[Supplied records Boundary: Start]

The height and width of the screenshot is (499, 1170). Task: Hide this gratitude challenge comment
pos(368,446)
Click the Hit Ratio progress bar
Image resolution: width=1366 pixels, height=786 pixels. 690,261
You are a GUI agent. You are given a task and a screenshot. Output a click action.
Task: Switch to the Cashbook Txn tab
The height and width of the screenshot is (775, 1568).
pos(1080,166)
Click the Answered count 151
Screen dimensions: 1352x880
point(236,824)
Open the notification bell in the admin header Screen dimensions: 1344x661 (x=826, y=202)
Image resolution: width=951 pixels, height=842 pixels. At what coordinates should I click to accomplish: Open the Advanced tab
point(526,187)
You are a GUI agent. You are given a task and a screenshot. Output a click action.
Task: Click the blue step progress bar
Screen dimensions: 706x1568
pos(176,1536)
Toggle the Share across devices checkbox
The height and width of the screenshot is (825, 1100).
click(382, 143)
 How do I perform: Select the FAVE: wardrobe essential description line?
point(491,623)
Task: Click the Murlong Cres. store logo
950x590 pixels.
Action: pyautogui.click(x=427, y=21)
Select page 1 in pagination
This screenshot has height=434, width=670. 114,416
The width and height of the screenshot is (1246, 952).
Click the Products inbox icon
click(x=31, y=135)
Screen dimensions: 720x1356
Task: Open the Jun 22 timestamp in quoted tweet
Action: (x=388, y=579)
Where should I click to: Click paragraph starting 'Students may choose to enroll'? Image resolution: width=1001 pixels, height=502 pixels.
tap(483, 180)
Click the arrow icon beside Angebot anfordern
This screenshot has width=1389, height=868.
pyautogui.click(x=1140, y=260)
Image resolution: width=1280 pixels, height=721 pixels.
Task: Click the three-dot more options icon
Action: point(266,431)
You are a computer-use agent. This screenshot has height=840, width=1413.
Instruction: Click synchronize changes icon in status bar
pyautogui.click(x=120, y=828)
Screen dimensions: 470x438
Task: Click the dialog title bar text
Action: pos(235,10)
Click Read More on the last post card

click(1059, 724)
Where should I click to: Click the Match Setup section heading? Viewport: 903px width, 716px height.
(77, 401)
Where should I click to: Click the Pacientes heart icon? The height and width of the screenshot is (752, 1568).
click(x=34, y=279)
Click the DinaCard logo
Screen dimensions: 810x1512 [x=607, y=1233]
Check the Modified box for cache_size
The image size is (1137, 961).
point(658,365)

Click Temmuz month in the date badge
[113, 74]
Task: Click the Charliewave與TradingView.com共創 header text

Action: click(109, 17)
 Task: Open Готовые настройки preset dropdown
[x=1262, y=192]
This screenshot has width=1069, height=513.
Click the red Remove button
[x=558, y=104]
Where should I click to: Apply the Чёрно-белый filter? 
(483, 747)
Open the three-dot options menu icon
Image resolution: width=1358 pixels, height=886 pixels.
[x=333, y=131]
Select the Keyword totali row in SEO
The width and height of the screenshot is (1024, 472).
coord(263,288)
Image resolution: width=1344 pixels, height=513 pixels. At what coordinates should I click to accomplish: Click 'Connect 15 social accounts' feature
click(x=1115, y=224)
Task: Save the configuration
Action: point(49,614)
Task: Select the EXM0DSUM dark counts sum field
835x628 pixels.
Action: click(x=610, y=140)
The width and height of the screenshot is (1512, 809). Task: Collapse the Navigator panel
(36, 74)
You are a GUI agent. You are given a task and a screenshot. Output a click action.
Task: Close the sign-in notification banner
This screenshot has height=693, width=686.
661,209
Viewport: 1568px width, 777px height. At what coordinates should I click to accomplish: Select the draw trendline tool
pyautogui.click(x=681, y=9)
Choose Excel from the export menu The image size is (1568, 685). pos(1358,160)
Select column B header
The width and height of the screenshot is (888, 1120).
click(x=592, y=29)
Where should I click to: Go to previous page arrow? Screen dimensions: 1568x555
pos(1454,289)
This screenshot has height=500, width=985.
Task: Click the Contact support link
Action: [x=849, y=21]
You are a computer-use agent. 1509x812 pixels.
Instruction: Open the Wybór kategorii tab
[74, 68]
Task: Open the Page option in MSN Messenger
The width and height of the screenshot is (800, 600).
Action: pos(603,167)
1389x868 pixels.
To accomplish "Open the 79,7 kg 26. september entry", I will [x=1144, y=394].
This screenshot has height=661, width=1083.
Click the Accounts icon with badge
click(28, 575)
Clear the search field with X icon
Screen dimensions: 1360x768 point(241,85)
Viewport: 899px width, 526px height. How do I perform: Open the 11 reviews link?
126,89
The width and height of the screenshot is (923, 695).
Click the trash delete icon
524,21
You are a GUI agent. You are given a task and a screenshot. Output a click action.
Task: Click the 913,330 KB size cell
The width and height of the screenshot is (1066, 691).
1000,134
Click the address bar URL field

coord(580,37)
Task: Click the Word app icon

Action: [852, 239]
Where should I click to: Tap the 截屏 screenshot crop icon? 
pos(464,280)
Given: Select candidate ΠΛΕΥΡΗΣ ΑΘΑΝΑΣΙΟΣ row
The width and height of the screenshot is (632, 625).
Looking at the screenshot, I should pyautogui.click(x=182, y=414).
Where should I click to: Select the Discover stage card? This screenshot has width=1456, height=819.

[Supplied records Boundary: End]

## Exercise description:
Each line of the data is to be retyped exactly.

## Output for this exercise:
The height and width of the screenshot is (499, 1170). Task: Hide this gratitude challenge comment
pos(368,446)
Click the Hit Ratio progress bar
Image resolution: width=1366 pixels, height=786 pixels. 690,261
You are a GUI agent. You are given a task and a screenshot. Output a click action.
Task: Switch to the Cashbook Txn tab
The height and width of the screenshot is (775, 1568).
pos(1080,166)
Click the Answered count 151
Screen dimensions: 1352x880
point(236,824)
Open the notification bell in the admin header Screen dimensions: 1344x661 (x=826, y=202)
Image resolution: width=951 pixels, height=842 pixels. At what coordinates should I click to accomplish: Open the Advanced tab
point(526,187)
You are a GUI agent. You are given a task and a screenshot. Output a click action.
Task: Click the blue step progress bar
Screen dimensions: 706x1568
pos(176,1536)
Toggle the Share across devices checkbox
The height and width of the screenshot is (825, 1100).
click(382, 143)
 How do I perform: Select the FAVE: wardrobe essential description line?
point(491,623)
Task: Click the Murlong Cres. store logo
950x590 pixels.
Action: pyautogui.click(x=427, y=21)
Select page 1 in pagination
This screenshot has height=434, width=670. 114,416
The width and height of the screenshot is (1246, 952).
Click the Products inbox icon
click(x=31, y=135)
Screen dimensions: 720x1356
Task: Open the Jun 22 timestamp in quoted tweet
Action: (x=388, y=579)
Where should I click to: Click paragraph starting 'Students may choose to enroll'? Image resolution: width=1001 pixels, height=502 pixels.
tap(483, 180)
Click the arrow icon beside Angebot anfordern
This screenshot has width=1389, height=868.
pyautogui.click(x=1140, y=260)
Image resolution: width=1280 pixels, height=721 pixels.
Task: Click the three-dot more options icon
Action: point(266,431)
You are a computer-use agent. This screenshot has height=840, width=1413.
Instruction: Click synchronize changes icon in status bar
pyautogui.click(x=120, y=828)
Screen dimensions: 470x438
Task: Click the dialog title bar text
Action: pos(235,10)
Click Read More on the last post card

click(1059, 724)
Where should I click to: Click the Match Setup section heading? Viewport: 903px width, 716px height.
(77, 401)
Where should I click to: Click the Pacientes heart icon? The height and width of the screenshot is (752, 1568).
click(x=34, y=279)
Click the DinaCard logo
Screen dimensions: 810x1512 [x=607, y=1233]
Check the Modified box for cache_size
The image size is (1137, 961).
point(658,365)

Click Temmuz month in the date badge
[113, 74]
Task: Click the Charliewave與TradingView.com共創 header text

Action: click(109, 17)
 Task: Open Готовые настройки preset dropdown
[x=1262, y=192]
This screenshot has width=1069, height=513.
Click the red Remove button
[x=558, y=104]
Where should I click to: Apply the Чёрно-белый filter? 
(483, 747)
Open the three-dot options menu icon
Image resolution: width=1358 pixels, height=886 pixels.
[x=333, y=131]
Select the Keyword totali row in SEO
The width and height of the screenshot is (1024, 472).
coord(263,288)
Image resolution: width=1344 pixels, height=513 pixels. At what coordinates should I click to accomplish: Click 'Connect 15 social accounts' feature
click(x=1115, y=224)
Task: Save the configuration
Action: point(49,614)
Task: Select the EXM0DSUM dark counts sum field
835x628 pixels.
Action: click(x=610, y=140)
The width and height of the screenshot is (1512, 809). Task: Collapse the Navigator panel
(36, 74)
You are a GUI agent. You are given a task and a screenshot. Output a click action.
Task: Close the sign-in notification banner
This screenshot has height=693, width=686.
661,209
Viewport: 1568px width, 777px height. At what coordinates should I click to accomplish: Select the draw trendline tool
pyautogui.click(x=681, y=9)
Choose Excel from the export menu The image size is (1568, 685). pos(1358,160)
Select column B header
The width and height of the screenshot is (888, 1120).
click(x=592, y=29)
Where should I click to: Go to previous page arrow? Screen dimensions: 1568x555
pos(1454,289)
This screenshot has height=500, width=985.
Task: Click the Contact support link
Action: [x=849, y=21]
You are a computer-use agent. 1509x812 pixels.
Instruction: Open the Wybór kategorii tab
[74, 68]
Task: Open the Page option in MSN Messenger
The width and height of the screenshot is (800, 600).
Action: pos(603,167)
1389x868 pixels.
To accomplish "Open the 79,7 kg 26. september entry", I will [x=1144, y=394].
This screenshot has height=661, width=1083.
Click the Accounts icon with badge
click(28, 575)
Clear the search field with X icon
Screen dimensions: 1360x768 point(241,85)
Viewport: 899px width, 526px height. How do I perform: Open the 11 reviews link?
126,89
The width and height of the screenshot is (923, 695).
Click the trash delete icon
524,21
You are a GUI agent. You are given a task and a screenshot. Output a click action.
Task: Click the 913,330 KB size cell
The width and height of the screenshot is (1066, 691).
1000,134
Click the address bar URL field

coord(580,37)
Task: Click the Word app icon

Action: [852, 239]
Where should I click to: Tap the 截屏 screenshot crop icon? 
pos(464,280)
Given: Select candidate ΠΛΕΥΡΗΣ ΑΘΑΝΑΣΙΟΣ row
The width and height of the screenshot is (632, 625).
Looking at the screenshot, I should pyautogui.click(x=182, y=414).
Where should I click to: Select the Discover stage card? This screenshot has width=1456, height=819.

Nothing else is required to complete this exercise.